Polsek Banjarsari terus mendalami kasus penemuan bayi yang terjadi di KA Sancana relasi Jogja-Surabaya. Polsek Banjarsari saat ini tengah berkoordinasi dengan pihak PT KAI Daop VI Jogja untuk menelusuri rekaman CCTV guna mencari titik terang pelaku pembuangan bayi tersebut.
Kapolsek Banjarsari, Kompol Harno, menjelaskan saat ini pihaknya masih dalam tahap pengumpulan bukti-bukti digital. Fokus utama penyelidikan adalah memeriksa rekaman kamera pengawas di area operasional kereta api.
"Nggih, masih kita minta rekaman-rekaman CCTV dari Daop. Karena laporannya itu kan ternyata di Jogja, dari Daop-nya itu," katanya dihubungi awak media, Minggu (5/7/2026).
SCROLL TO CONTINUE WITH CONTENT
Harno menjelaskan berdasarkan koordinasi awal, tempat kejadian perkara (TKP) awal diduga berada di wilayah Jogja. Hal ini diperkuat dengan laporan resmi yang masuk melalui pihak Daop VI di wilayah tersebut.
"Karena laporannya kan karena mungkin dari sana awal TKP-nya ya, jadi dari Daop-nya laporan ke sana, dari PJKA-nya," jelasnya.
Ditanya mengenai apakah sudah ada sosok yang dicurigai, seperti penumpang kereta api, Harno menegaskan hingga saat ini pihaknya belum mengantongi identitas
terduga pelaku. Polisi masih melakukan pendalaman secara hati-hati.
"Belum, belum, belum (dugaan pelaku pembuangan penumpang?) Masih kita dalami dulu," tegasnya.
Terkait pemeriksaan saksi-saksi, Harno menjelaskan, proses pemeriksaan formal belum dilakukan di Polsek Banjarsari. Hal ini dikarenakan lokasi laporan kejadian yang berada di Jogja, sehingga wewenang pemeriksaan saksi berada di bawah kepolisian setempat.
"Karena laporannya bukan di tempat kita, kan kita nggak berani meriksa. Ya harus di Jogja sana panggilnya (saksi)," pungkas Harno.
Sebelumnya, dilansir detikJogja, sesosok bayi dalam kondisi hidup ditemukan di dalam toilet Kereta Api (KA) Sancaka 84B relasi Jogja-Surabaya pada pagi tadi.

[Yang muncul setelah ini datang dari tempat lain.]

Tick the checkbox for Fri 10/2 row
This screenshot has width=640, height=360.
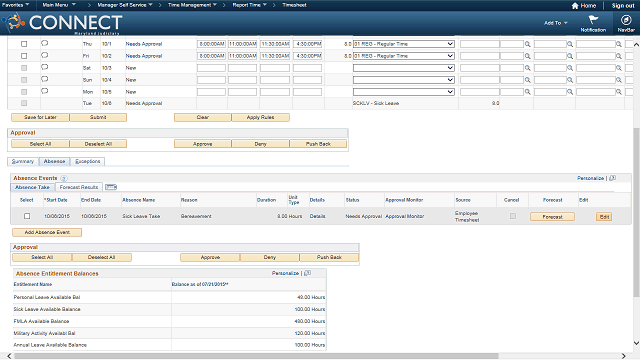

Bayi tersebut lantas dievakuasi saat kereta tiba di Stasiun Balapan Solo.
Manager Humas KAI Daop 6 Jogja, Feni Novida Saragih, mengatakan bayi ditemukan oleh petugas kereta sekitar pukul 07.20 WIB saat KA Sancaka dalam perjalanan menuju Surabaya.
"Petugas di atas KA menemukan seorang bayi di toilet kereta eksekutif 3. Temuan tersebut kemudian dilaporkan ke Pusat Pengendalian Pelayanan yang langsung berkoordinasi dengan Stasiun Solo Balapan," kata Feni dalam keterangan tertulis, Sabtu (4/7).
Feni menjelaskan, sekitar pukul 07.30 WIB, bayi tersebut diserahkan ke Pos Kesehatan Stasiun Solo Balapan untuk menjalani pemeriksaan. Tiga menit kemudian, tepatnya pukul 07.33 WIB, KA Sancaka 84B kembali melanjutkan perjalanan menuju tujuan akhir.
"Selanjutnya, di Pos Kesehatan Solo Balapan, petugas KAI melakukan observasi oleh Dokter dan Bidan Klinik Mediska KAI Solo. Kondisi umum bayi dinyatakan dalam keadaan baik. Tim KAI kemudian memenuhi kebutuhan dasar bayi agar kondisinya tetap baik dan terjaga," terangnya.